Culture is a fundamental part of the fabric of Bangor and north-west Wales. It is weaved into our DNA and bid partners want to harness its potential to have a high-impact transformational effect on communities and people.
Gwynedd Council Leader, Councillor Dyfrig Siencyn, said: “I am delighted about the prospects of this bid and that it comes off the back of our strong working partnership with Bangor University and key partners in the wider community and area.
“We want Bangor to perform as a global, inclusive and thriving city by harnessing our rich and distinct heritage, language and culture to ensure an innovative and prosperous future for the communities and businesses of the city of Bangor and north-west Wales.
“We want people from the area, the UK and the world to feel that they want to come on a journey to Bangor, to feel welcome in the city and that they understand, appreciate and celebrate our amazing and unique area. Past Cities of Culture have had a very urban focus, and while Bangor is the main urban conurbation in the region, we believe that our bid can connect between urban Bangor and the surrounding rural hinterland.
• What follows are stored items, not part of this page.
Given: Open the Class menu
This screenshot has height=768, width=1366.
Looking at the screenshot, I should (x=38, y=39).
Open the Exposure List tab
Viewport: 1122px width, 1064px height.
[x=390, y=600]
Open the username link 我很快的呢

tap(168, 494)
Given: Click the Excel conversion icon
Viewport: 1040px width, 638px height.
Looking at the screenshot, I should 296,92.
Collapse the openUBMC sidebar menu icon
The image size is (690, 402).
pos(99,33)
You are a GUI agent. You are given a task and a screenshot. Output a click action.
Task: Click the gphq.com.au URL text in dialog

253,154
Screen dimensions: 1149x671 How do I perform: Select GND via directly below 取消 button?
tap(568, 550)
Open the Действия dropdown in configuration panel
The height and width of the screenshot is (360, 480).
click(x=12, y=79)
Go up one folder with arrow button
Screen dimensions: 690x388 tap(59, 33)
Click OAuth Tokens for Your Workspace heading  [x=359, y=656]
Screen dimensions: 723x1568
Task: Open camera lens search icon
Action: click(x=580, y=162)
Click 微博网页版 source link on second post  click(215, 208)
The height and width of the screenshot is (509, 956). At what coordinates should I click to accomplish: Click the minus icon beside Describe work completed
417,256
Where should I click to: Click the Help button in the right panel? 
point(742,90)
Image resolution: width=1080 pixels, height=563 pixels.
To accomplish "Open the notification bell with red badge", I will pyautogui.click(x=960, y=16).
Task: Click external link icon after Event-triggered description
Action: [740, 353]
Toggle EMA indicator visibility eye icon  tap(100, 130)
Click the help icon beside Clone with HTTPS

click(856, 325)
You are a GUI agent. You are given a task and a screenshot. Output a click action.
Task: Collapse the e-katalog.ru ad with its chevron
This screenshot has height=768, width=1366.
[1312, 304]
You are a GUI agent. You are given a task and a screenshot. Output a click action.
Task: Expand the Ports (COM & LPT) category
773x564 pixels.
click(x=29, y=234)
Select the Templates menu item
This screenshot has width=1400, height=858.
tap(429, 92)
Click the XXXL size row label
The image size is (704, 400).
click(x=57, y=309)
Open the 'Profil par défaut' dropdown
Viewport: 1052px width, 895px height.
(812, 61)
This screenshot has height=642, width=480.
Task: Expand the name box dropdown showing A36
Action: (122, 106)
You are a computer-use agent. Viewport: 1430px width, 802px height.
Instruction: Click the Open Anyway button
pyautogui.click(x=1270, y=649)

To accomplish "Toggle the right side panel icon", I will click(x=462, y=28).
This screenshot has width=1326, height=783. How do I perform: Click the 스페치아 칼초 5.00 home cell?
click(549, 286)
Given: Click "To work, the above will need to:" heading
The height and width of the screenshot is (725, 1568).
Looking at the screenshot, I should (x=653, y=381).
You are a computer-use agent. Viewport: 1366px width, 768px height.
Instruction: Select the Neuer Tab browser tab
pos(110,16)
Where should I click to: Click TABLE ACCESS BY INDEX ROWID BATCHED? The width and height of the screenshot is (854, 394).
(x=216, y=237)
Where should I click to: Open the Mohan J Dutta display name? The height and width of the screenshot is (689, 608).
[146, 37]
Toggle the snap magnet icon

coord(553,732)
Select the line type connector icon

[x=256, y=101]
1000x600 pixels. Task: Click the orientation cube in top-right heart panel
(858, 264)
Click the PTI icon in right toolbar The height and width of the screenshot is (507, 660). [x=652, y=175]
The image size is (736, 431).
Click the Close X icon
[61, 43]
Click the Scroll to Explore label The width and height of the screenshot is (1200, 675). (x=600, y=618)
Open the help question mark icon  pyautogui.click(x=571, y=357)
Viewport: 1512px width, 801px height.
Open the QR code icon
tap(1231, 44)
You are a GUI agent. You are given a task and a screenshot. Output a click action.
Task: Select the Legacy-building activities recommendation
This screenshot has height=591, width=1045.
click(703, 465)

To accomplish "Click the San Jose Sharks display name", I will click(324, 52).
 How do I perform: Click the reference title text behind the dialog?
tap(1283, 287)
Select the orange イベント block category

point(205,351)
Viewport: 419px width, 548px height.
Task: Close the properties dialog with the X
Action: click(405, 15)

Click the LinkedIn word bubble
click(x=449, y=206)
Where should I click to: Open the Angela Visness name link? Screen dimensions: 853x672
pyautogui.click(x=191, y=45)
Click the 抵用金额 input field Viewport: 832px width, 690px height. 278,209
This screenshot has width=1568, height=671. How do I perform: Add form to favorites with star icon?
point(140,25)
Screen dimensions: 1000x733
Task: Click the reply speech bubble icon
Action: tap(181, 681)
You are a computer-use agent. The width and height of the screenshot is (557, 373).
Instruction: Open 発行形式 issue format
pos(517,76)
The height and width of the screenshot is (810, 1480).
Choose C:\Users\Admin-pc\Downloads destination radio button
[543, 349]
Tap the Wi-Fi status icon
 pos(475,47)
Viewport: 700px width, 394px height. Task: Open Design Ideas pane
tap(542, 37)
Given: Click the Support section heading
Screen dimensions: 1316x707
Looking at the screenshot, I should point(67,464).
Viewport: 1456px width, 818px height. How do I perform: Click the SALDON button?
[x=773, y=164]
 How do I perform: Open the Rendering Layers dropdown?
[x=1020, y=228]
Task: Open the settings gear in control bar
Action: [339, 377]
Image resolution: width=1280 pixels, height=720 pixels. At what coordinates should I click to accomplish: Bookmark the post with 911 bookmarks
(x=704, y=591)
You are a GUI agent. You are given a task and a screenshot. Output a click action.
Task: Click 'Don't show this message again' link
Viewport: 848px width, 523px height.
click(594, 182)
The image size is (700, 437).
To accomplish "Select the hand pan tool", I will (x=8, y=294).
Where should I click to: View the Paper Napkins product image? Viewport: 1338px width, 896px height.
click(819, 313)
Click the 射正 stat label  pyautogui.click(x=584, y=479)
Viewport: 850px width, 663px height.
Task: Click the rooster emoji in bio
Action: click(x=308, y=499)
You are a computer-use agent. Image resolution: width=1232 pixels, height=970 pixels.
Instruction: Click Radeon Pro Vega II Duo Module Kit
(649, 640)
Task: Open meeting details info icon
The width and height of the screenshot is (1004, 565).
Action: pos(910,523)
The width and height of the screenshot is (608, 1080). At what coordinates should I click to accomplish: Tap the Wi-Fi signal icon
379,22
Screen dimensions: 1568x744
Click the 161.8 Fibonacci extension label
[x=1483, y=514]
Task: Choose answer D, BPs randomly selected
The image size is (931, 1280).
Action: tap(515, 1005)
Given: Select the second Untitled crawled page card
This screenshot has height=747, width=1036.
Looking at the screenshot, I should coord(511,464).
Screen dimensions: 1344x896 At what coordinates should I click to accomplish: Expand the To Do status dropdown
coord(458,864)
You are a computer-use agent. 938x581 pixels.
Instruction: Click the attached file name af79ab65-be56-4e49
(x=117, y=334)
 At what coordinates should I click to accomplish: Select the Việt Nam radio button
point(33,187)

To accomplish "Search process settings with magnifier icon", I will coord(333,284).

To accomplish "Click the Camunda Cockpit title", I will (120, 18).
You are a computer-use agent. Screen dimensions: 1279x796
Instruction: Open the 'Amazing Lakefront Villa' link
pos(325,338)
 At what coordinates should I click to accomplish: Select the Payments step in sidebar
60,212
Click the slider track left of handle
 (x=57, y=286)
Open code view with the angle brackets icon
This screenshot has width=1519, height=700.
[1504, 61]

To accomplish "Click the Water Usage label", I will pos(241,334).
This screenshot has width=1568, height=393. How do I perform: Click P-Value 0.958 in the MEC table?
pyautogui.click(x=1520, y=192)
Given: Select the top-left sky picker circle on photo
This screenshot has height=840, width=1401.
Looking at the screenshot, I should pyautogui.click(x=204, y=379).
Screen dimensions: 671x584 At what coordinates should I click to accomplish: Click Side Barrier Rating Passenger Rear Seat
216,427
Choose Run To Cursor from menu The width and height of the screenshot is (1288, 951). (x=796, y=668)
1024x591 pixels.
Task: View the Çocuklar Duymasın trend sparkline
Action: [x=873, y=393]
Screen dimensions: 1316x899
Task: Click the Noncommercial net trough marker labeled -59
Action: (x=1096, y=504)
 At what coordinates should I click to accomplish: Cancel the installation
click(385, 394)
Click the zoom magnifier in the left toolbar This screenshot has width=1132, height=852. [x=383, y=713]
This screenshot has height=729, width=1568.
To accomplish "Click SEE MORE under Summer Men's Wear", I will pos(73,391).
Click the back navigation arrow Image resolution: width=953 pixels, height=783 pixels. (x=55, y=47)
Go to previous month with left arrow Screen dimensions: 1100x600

“This bid will celebrate our Welshness, our different cultures and our connections to other UK cities and the world – where else can claim to have roofed the industrial revolution and in particular towns, cities and villages across the UK, the Commonwealth and the World?”
Mayor of Bangor, Councillor Owen Hurcum, added: “Culture speaks for itself in Bangor, we are the oldest city in Wales, our Cathedral has the oldest foundations of any still in use, we have the sea, the mountains, and a dockyard that sent slate all around the world.
“Indeed, that globalism is still here in our city, whilst we are proudly the city with the highest proportion of Welsh speakers in the world and thanks to our world leading university that we have had since the 1880s we are also home to hundreds more languages and cultures that make Bangor truly the multi-cultural city we are and thoroughly deserving of this title.”
Professor Iwan Davies, Vice-Chancellor of Bangor University, said: “The University welcomes the City of Culture 2025 proposal being led by Gwynedd County Council and the opportunity it affords the city of Bangor and the surrounding area.
“The focus on the City of Bangor offers a unique opportunity from which we shall benefit. The city has so much to offer across of the UK and internationally and the University is proud to be in a position to contribute should the proposal succeed.”